— Stated task —
Count the lines of the material below that contain the word "screenshot", and reply with the number alone.

[Records about locating elements on screens]
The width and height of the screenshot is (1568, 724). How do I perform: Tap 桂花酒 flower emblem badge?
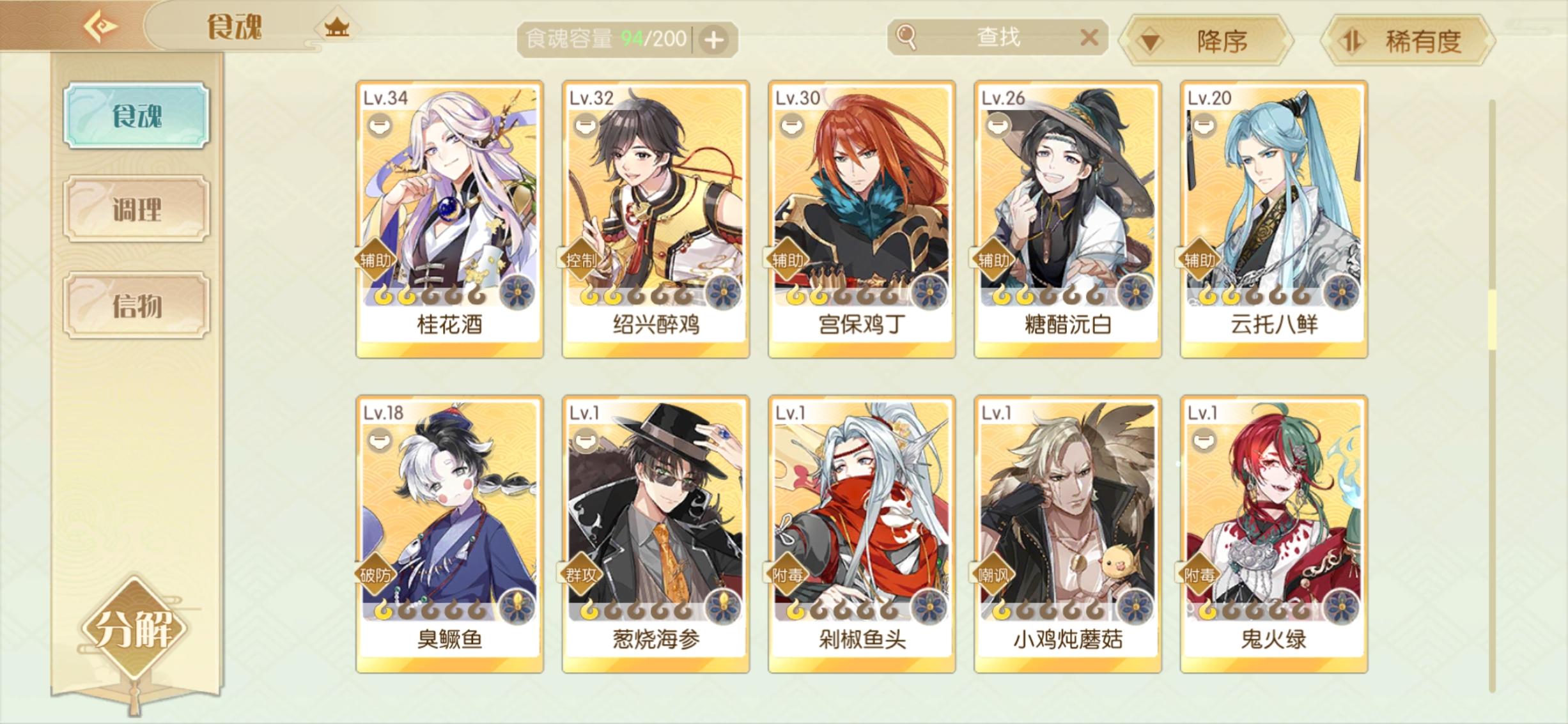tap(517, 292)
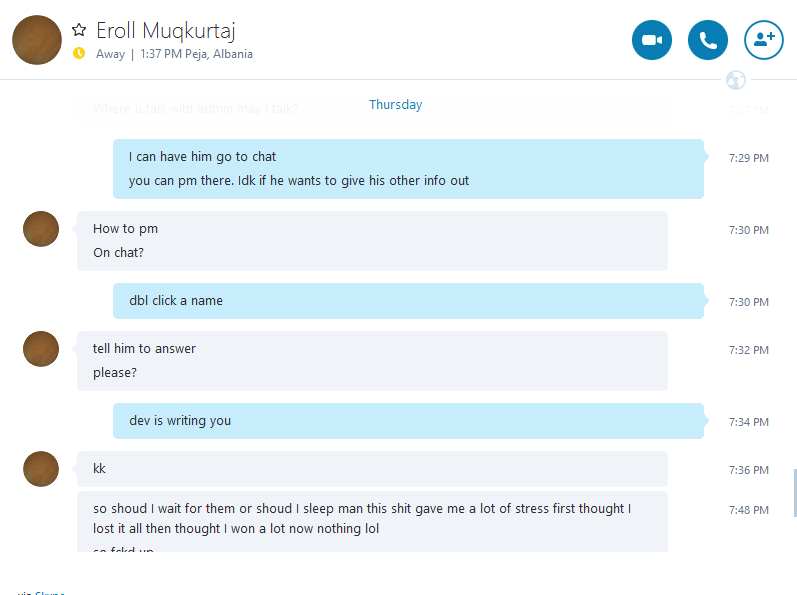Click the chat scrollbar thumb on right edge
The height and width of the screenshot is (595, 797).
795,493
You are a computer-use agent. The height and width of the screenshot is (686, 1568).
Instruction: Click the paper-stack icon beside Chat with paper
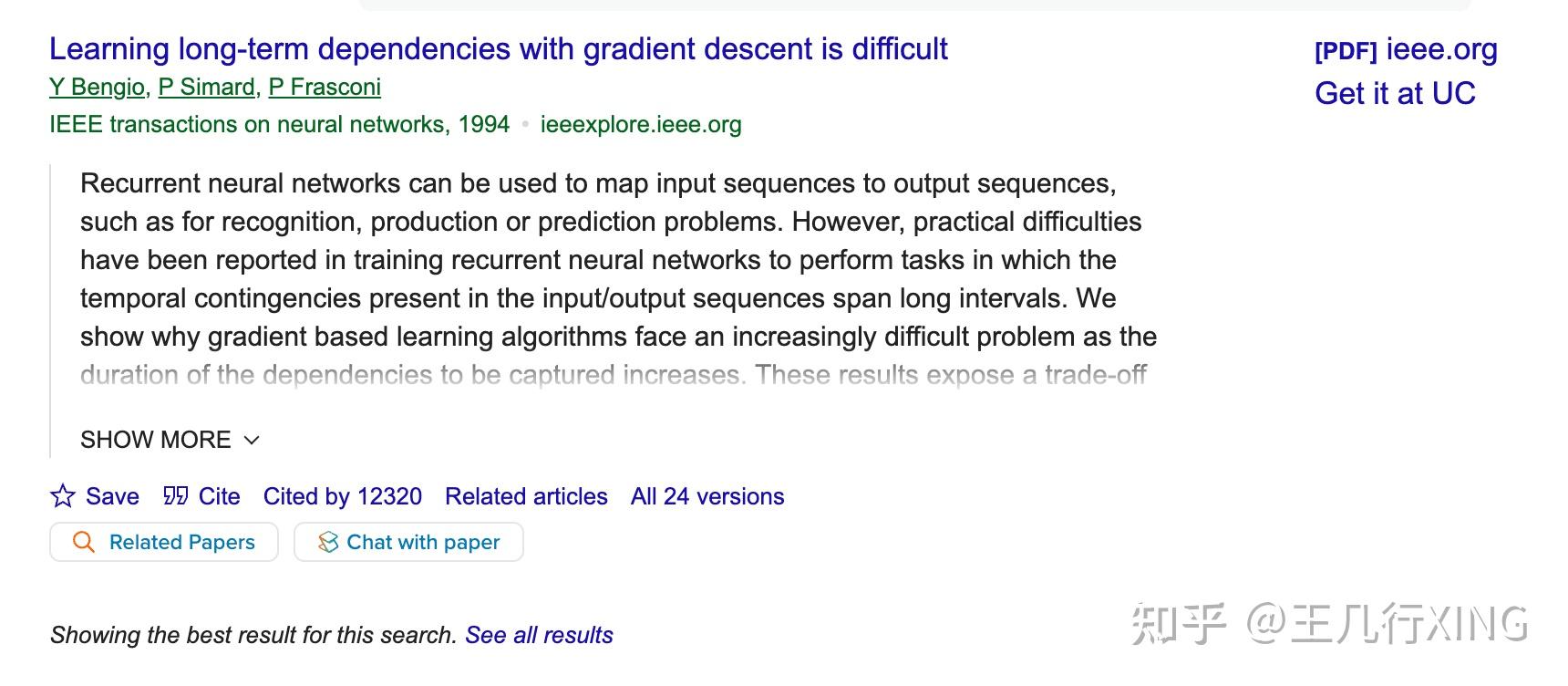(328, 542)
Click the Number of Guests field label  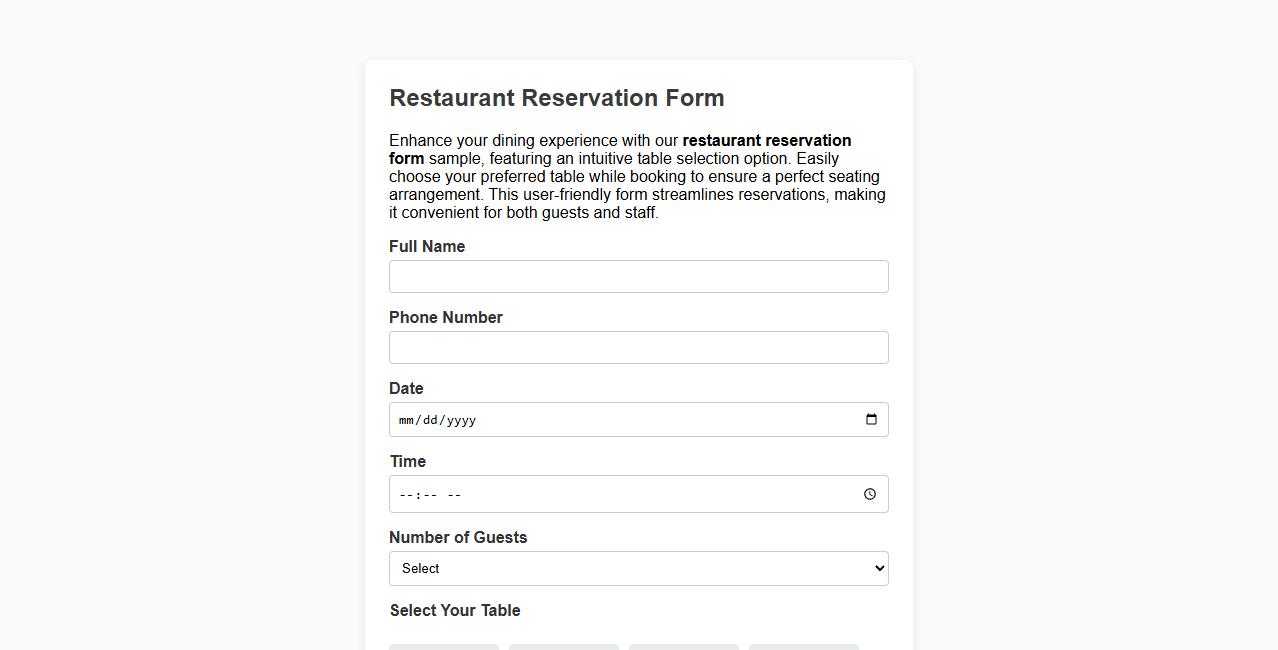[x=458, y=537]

— Solution to this exercise —
3